People on the opposite end of the spectrum argue that high school football teams that lose often need better coaching, new administration, or need to train harder in the off season. When teams lose, no matter who the coach is, there will always be criticism of coaches from youth league football to the NFL. Parents, community members, alumni, and former players of football programs similar to Garey’s that lose often, come under even more second guessing and “Monday Morning Quarterbacking” than the average high school. Knowing that schools that were home to great athletes years ago, but now look nothing like the past is a bitter pill for some fans to swallow. Some people come from the rule of thought that no matter where a program is you can always win, others say that you can improve but winning is not promised based on who you are playing.

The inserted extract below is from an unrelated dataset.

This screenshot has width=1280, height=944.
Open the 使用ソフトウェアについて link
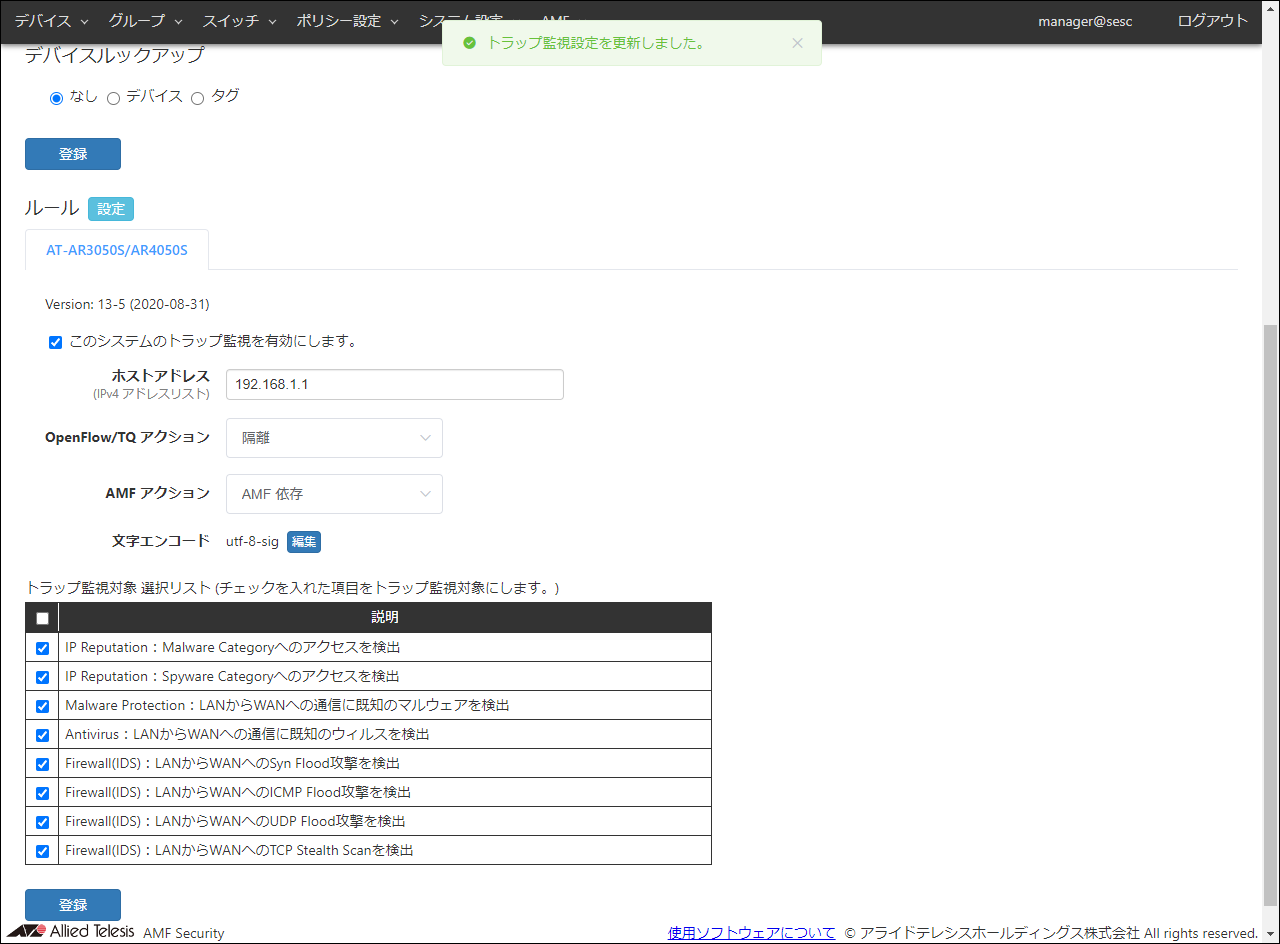click(x=751, y=933)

The impact that losing can have on a football program is more substantial than most would guess. High school football programs at most schools are the largest source of financial support for their school’s ASB. Revenue from ticket sales for home football games can mean tens of thousands of dollars for a ASB account. When teams lose often, there is usually a drop off of ticket sales for home games. Away games see as few as 10 traveling fans to cheer on their team. This unfortunately is common among many programs that struggle in football throughout the IE. The student body is often heard saying comments like “we suck” behind their team’s back which is a result of a developed culture of losing. Losing in itself is tough for all athletes, but losing by large amounts can affect the self esteem of a team and school. Many coaches battle coaching players who have a “quick to quit” mentality when they face the shame of losing a game by 40 points. Coming back to school on Monday to answer questions such as “did you guys win?” or “what was the score?” can be hard to deal with over time. Even Athletic Directors and Principals can feel the pressure to “go in a different direction” creating a revolving door of coaches.

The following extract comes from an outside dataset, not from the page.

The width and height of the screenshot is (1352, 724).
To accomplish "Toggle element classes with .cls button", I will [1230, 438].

In this day in age of MaxPreps, recruitment, and social media the question remains… “how are programs that just don’t have numbers supposed to compete?” At many well known Inland Empire High Schools, the number of varsity players can reach up toward 60 players with depth throughout. At schools similar to Garey, varsity football summer camp can start with 25 athletes and the freshmen levels sometimes have to fold all together.. It appears that the gap between schools that can barely get a team together and those that are experiencing success is becoming greater every season. Much of the gap is based on where athletes decide to attend school. When athletes start high school, most want to play at the best school possible with the best team. Very few good high school athletes are comfortable knowing they will spend their high school career as the best player on losing team. At Garey High, last season alone, two of the very best football players the program has had in four years both decided to transfer to other schools for their senior seasons. Not to mention countless other players that live within the school’s boundaries that should have played at Garey but went on to be impact players at other local high schools.

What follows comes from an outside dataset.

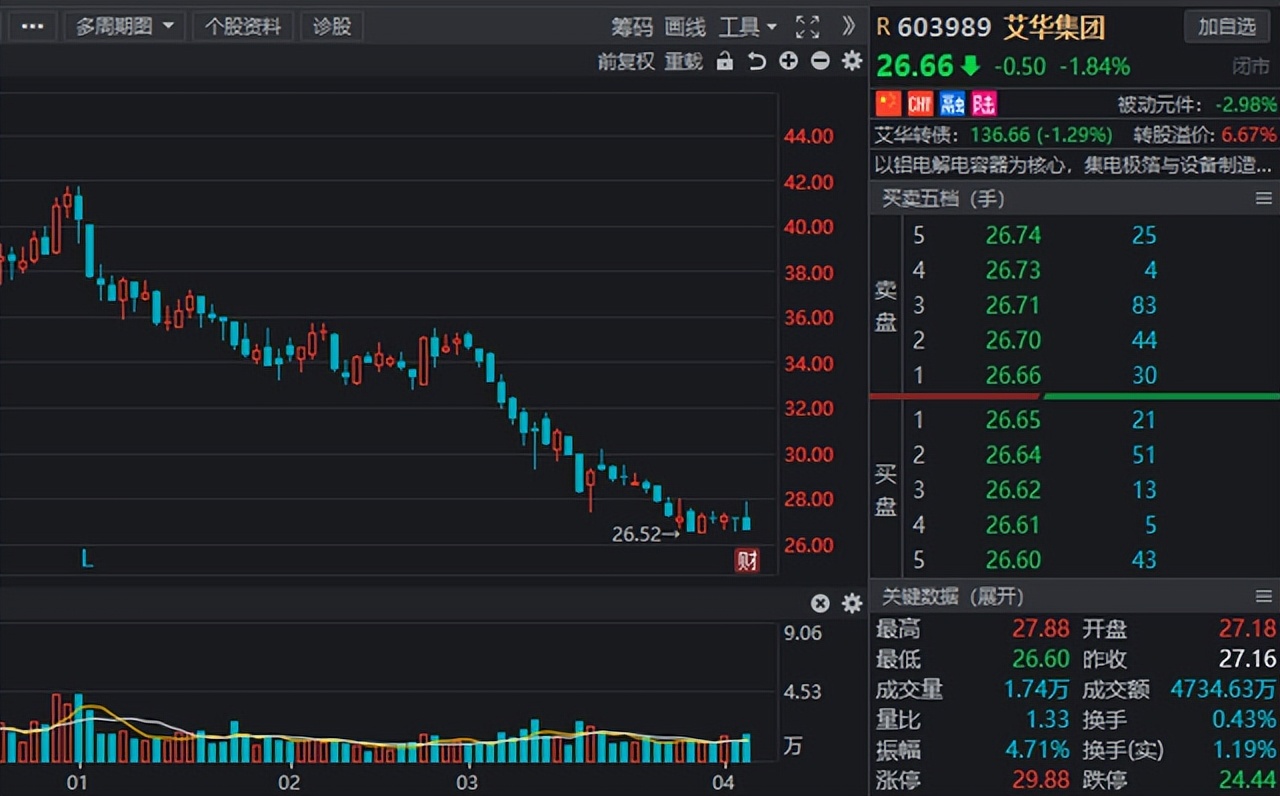Image resolution: width=1280 pixels, height=796 pixels.
Task: Click the fullscreen expand icon in the toolbar
Action: [807, 27]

Coach Al Brown of Garey High School represents a number of coaches and schools that have to identify themselves as winners despite the scoreboard. Understanding that the game of football has to be kept in perspective, as training for the game of life. Some say that football is not so much about X’s and O’s but Jimmy’s and Joe’s. Could Nick Saban, head football coach of the University Alabama, change the win loss record at Garey High or Fontana High without recruiting? How much coaching and weight lifting can a team do to make up the difference between the school’s on the brink? At what point do schools decide that it is better to discontinue a program and save money than have their students lose by thirty plus points a game? Should switching to 8-man football be an option for schools who year in year out struggle?
To the many “Coach Browns” that dedicate their lives to mentoring young people and to the athletes that they coach who keep playing despite the final score, IE Preps Magazine salutes you!